There can be many contributing factors: temperature (even warm or cold spots in your fermentation area), vitality/type of yeast, amount/type/ratio of sugars, adjuncts used, etc. Two beers, otherwise identical, may have very different fermentations because of some unknown variable between the two.
 
The yeast is an alive living organism(s). Over-pitching yeast is the most common reason for a blow off. Every batch of yeast will be different, even if it's the same kind. Temps, all that.... so many variables....
 
It's not overpitching that most often does it. Not at all. It's when you pitch a healthy yeast at around the same temp as the wort so it doesn't shock. Then that wort temp has to be in the middle to high end of the yeasts range.
It's pretty rare for the yeast to need a blow off when temp is at the low end of the yeasts range. This effects the lag time,that time where the reproductive phase is in full swing.
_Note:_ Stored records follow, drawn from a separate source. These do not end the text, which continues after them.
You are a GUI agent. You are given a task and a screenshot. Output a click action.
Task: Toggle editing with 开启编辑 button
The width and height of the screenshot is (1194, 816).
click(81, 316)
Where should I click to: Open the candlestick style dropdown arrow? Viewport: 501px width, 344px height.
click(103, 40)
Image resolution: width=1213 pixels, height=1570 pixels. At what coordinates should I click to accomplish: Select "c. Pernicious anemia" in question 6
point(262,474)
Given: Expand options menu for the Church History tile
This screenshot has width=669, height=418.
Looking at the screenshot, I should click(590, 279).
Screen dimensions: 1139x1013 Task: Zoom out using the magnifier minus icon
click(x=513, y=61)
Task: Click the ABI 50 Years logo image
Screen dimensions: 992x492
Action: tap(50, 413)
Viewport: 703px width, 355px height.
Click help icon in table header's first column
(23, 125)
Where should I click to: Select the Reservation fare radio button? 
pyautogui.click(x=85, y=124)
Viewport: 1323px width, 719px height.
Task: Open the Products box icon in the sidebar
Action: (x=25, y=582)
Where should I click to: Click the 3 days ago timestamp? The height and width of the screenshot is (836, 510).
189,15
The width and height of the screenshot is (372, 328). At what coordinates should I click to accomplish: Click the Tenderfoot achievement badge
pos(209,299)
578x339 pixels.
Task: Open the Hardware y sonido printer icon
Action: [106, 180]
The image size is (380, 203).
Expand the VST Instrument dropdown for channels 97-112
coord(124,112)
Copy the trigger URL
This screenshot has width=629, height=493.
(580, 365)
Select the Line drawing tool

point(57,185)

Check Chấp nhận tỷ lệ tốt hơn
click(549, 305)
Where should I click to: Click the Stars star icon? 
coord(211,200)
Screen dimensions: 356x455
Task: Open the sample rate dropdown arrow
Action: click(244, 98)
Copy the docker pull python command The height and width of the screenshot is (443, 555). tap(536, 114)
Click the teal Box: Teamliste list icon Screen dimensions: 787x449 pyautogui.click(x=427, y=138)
It goes by quickly,& visible fermentation starts with vigor. this is the point where you se krausen slowly filling the airlock,& you start thinking,WTF? It will typically last for the duration of initial fermentation.
 
Oh, I always pitch yeast at the same temperature as the wort! Thought that was how you did it. And that's why it gets so crazy in the beginning many times?
 
Anyway, I always pitch the yeast when it's the same temp as the wort and only sometimes experience a blow-off. That's when I've pitched too much yeast.
 
Yes,pitching starters or rehydrated yeast at the same temp as current wort temp,or within 10 degrees will keep the yeast healthy & not "shock" them. They say thanks by going hog a$$ wild in your wort. But get the wort temp beyond that ten degrees (colder),& not overpitching as one would with lagers will negate blow offs by & large.
 
And from a completely different perspective, a large enough headspace will keep blowoff a from occurring.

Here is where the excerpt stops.